I posted this search in another forum and I got the same info that it was a mon/ward model and when I gooogled images of that its identical.... the guy I bought it from said it was a south bend and I took his word for it... first lathe didn't know any better  anyhow thanks for the info....and if anyone has any information on these ...id appreciate  it...


----------



## LucknowKen

rambin said:


> this is my first lathe I was hoping to hear I had found a gem but it sounds like it could be an antique...  any info you people can give me on this model I would appreciate.. I need to get the 4 jaw off and get my hands on a 3 jaw? but I don't know what size or type to buy.... as I said im new to all this but ive been needing a lathe in the shop for a long time so im hoping this is at least a usable machine


Logan makes a great lathe. I do not see a QCGB in your picture. Did your machine come with any change gears? Accessories? 
That can really add to the cost of lathe owership.
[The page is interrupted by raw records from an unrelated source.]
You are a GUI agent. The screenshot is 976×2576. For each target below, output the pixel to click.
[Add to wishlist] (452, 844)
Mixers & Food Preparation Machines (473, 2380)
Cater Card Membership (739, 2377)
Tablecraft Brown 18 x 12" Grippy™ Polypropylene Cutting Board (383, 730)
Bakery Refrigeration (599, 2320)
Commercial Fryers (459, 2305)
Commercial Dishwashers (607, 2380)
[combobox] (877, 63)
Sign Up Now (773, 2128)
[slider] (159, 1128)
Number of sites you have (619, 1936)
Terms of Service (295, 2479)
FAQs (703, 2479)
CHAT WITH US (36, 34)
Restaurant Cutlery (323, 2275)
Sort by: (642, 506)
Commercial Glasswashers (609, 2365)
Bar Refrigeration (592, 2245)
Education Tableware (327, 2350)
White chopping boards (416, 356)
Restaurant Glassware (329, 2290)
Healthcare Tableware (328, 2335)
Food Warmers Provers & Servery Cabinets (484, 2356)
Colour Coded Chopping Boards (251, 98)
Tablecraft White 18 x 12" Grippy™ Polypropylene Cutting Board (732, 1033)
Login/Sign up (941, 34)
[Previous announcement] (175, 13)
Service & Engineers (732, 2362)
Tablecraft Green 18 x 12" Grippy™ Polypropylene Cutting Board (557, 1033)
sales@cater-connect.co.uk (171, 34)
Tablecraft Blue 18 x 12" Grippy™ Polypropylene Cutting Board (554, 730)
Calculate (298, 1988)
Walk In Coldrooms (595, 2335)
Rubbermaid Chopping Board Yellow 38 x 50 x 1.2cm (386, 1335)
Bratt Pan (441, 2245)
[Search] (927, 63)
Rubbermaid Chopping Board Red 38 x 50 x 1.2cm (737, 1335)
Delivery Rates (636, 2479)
Congratulations on your new machine.


----------



## rambin

no quick change, came with a 4 jaw no 3jaw though... face plate a few dogs, few cutting tools, drill chuck for the tail stock, and quite a few loose change gears, not sure if there all there or not....until I get a model on this its hard to know!


----------



## rambin

ive reposted this in the logan section still hoping for  more info on this


----------



## Dave Paine

rambin said:


> no quick change, came with a 4 jaw no 3jaw though... face plate a few dogs,



If you have a faceplate then you can measure the diameter and thread so you would know what to look for if you want to purchase a 3 jaw chuck.


----------



## rambin

I'd like to take the 4 jaw off...whose to say the face plate fits on there or its something that was collected with the lathe over the years...  anyhow I gotta look into how to take it off then I can look into 3 jaws...


----------



## Technical Ted

Check out this video. I strongly suggest you don't use the back gears to lock the spindle from revolving while removing. It's OK to do so for a chuck that is not stuck, but if it's stuck, don't do it! You'll most likely break some teeth out of the gears.






Good luck!
Ted


----------